• To do: The listing below is the input. Say how many of its lines contain "computer", giving the number alone.
════════════════
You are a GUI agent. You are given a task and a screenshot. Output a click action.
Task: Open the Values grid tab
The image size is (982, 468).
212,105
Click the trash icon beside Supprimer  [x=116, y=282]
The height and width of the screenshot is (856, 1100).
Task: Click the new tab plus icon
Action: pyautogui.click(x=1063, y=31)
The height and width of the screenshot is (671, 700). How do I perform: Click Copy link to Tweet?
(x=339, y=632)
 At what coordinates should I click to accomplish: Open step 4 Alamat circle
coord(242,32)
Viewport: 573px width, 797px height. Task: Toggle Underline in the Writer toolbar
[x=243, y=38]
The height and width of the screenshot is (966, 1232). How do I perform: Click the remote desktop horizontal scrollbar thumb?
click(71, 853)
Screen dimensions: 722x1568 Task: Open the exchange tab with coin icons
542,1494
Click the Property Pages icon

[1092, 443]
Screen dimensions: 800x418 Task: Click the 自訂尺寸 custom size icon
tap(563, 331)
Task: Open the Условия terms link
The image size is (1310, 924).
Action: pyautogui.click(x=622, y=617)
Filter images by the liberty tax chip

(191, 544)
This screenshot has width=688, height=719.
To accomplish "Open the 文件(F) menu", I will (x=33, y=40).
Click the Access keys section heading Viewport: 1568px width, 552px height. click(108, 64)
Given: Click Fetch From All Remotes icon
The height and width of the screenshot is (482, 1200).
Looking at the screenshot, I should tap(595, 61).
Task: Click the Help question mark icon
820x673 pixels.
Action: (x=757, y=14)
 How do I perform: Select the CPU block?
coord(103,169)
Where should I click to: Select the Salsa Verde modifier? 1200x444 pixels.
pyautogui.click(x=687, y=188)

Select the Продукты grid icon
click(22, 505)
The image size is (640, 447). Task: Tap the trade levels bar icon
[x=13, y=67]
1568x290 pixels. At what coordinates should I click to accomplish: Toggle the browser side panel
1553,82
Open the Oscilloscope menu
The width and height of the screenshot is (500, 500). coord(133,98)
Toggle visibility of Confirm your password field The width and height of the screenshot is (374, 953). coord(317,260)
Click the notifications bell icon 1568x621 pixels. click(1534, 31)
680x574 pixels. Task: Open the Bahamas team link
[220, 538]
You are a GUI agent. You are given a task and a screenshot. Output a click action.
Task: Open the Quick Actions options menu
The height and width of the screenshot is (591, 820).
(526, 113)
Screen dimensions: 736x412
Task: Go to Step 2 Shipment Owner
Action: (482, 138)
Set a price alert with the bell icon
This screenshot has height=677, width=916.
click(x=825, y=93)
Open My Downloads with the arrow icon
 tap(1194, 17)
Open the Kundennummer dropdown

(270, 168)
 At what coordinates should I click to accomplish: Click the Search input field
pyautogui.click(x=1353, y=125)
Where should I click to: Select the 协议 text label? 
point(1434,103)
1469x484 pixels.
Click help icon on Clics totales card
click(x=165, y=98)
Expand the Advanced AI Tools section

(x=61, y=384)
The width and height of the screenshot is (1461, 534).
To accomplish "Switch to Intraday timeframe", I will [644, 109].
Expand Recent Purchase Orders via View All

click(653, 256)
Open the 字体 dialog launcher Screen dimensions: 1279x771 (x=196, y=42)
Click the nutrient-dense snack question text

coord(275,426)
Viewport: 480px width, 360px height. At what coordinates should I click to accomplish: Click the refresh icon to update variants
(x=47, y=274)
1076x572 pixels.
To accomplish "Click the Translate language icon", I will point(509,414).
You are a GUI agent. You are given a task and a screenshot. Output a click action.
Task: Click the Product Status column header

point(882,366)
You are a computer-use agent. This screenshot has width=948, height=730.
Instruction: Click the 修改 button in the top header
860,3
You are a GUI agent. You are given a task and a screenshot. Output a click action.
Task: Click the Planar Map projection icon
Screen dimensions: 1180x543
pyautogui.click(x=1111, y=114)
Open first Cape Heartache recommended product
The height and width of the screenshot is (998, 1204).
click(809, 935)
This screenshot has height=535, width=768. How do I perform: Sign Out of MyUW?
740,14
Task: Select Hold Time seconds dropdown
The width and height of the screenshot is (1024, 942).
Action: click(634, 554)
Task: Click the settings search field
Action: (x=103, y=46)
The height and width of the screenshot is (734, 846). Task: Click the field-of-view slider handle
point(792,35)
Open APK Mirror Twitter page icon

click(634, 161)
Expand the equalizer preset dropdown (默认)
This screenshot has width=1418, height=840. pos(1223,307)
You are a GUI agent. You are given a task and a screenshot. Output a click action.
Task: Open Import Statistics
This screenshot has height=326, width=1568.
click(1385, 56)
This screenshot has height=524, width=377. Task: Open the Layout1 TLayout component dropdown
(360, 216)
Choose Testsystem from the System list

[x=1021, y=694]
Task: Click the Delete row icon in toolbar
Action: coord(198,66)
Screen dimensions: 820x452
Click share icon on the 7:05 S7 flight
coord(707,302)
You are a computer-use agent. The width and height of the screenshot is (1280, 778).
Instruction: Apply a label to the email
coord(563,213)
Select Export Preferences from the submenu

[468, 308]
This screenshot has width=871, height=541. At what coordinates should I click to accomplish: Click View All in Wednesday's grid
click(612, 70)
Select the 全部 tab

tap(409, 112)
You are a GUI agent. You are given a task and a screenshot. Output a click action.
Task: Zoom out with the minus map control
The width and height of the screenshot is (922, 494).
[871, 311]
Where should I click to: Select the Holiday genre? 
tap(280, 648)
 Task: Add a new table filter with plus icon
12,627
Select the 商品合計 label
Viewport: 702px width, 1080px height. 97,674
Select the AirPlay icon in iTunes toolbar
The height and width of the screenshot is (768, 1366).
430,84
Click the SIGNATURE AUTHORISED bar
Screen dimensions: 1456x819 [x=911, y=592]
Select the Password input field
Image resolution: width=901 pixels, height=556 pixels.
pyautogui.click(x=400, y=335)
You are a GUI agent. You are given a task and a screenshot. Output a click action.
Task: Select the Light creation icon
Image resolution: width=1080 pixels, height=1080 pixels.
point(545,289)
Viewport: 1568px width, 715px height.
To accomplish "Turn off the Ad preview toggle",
════════════════
• Worked solution: 2